I might add that currently for some files read_ncdf and read_stars do not agree on dimension direction and naming, which is not ideal: (test file link)

filename = 'test_ncdf_stars.nc'
> read_stars(filename) %>% adrop %>% st_dimensions()
  from  to offset delta refsys point values    
x    1 464  -40.5  0.25     NA    NA   NULL [x]
y    1 201   75.5 -0.25     NA    NA   NULL [y]

> read_ncdf(filename) %>% adrop %>% st_dimensions()
          from  to offset delta refsys point values    
longitude    1 464  -40.5  0.25     NA    NA   NULL [x]
latitude     1 201  25.25  0.25     NA    NA   NULL [y]

Does stars prefer one of the two dimension ordering? IIRC the CF conventions did specify one, but I can't seem to find the specifics.

mdsumner commented 5 years ago

Good example thanks, definitely an open problem afaic

edzer commented 5 years ago

Good point. Currently, read_stars can't, as GDAL doesn't give you dimension names, and also doesn't tell you the order in which they come in the source file.

mdsumner commented 5 years ago

Gee, that's scary and surprising. I have pretty solid opinions about what should happen here (order before interpretation etc) - just FYI I don't feel comfortable about our ability to persecute this online, it definitely needs personal interaction, arm-waving and eyebrows as key discussion tools. :)

edzer commented 5 years ago

OK, I'm in - use a google hangout? together with @adrfantini @dblodgett-usgs you and me?

mdsumner commented 5 years ago

oh yeah, my afternoon next week I guess - Tuesday probably ok

edzer commented 5 years ago

sounds good; what time in CEST?

mdsumner commented 5 years ago

oh god, I see 1700 for me and 0700 for you but forever confused about TZ ...

adrfantini commented 5 years ago

We are on CET, UTC+1, you are on UTC+11 right? 0700 CET is too early for me, too much noise in the house of people getting ready for school etc. and too early to be at work either (commute time kills me...).

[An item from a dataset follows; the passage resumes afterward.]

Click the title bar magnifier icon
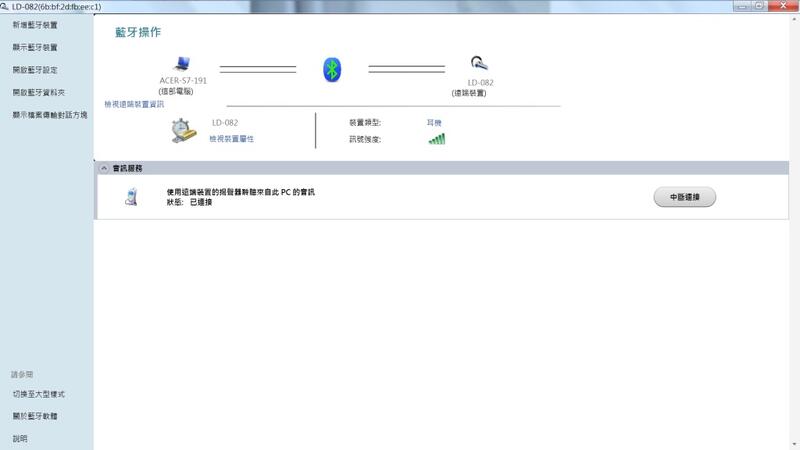Screen dimensions: 800x450 click(x=6, y=6)
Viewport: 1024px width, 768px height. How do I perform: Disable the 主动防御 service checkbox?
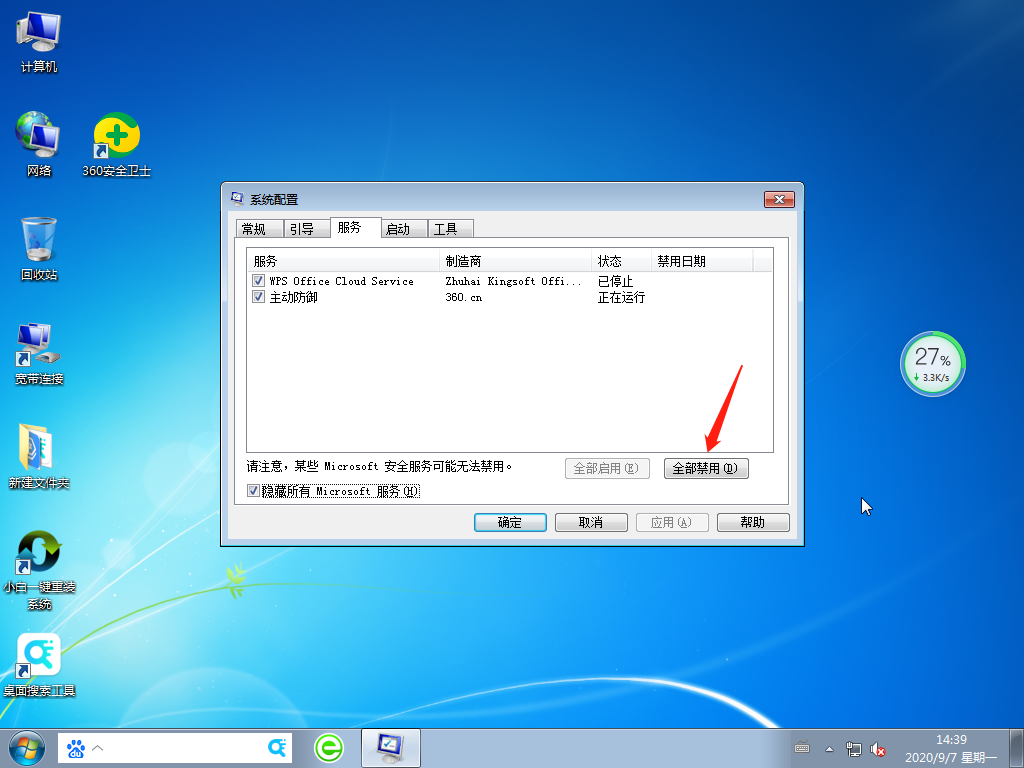[x=258, y=297]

dblodgett-usgs commented 5 years ago

I'm on CST 0700 CET is 1200 CST. I much prefer morning in Europe / Evening in AU.

edzer commented 5 years ago

OK, @mdsumner please suggest a time and a medium.

mdsumner commented 5 years ago

Sorry, things got very busy this week I'll try to suggest something next week

edzer commented 5 years ago

Here's a suggestion: pkg stars will

adrfantini commented 5 years ago

Now it's you reading my mind.

mdsumner commented 5 years ago

But what does partial read look like? Requring n-dimensional bbox is rather awkward, and implies the need for index-bbboxes as well as coordinate-bboxes, and then stride decimation for each axis. In tidync I'm happy that each dimension is available for coordinate or index expression filtering, without needing every dimension to be specified - doesn't include stride steps/output-dims (and algorithm choice) like GDAL allows.

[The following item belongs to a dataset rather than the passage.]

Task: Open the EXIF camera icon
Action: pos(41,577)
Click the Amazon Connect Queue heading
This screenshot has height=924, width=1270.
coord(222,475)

That's the elephant in the room to me, I have no idea what that should look like.

edzer commented 5 years ago

Ultimately, I'd like to pass a dimensions object to the read function, and have it return a stars object with the data read according to those specifications, with hints on how to resample/interpolate in space and/or time. I think that is what gdalcubes does, right now; meeting with @appelmar next week to discuss integration. AFAICS this abstracts over large / messy (multi CRS) / warp-needing datsets.

The second challenge is to not downsample but process all the underlying data. The general approach however is similar to the first problem: index all underlying data, and go through it. The challenge here is that the strategy would depend on what you do: st_write.stars_proxy now makes spatial chunks, but you may need to chunk bands, attribute variable, or time.

mdsumner commented 5 years ago

So, user friendly helpers for dimensions - perhaps that's the thing that does all the proxy-ing, and read_stars breaks the lazy contract.

edzer commented 5 years ago

Yes; your stars_proxy object tells where all the data is, and st_as_stars could take a dimensions object with your data cube view, and read in only that part.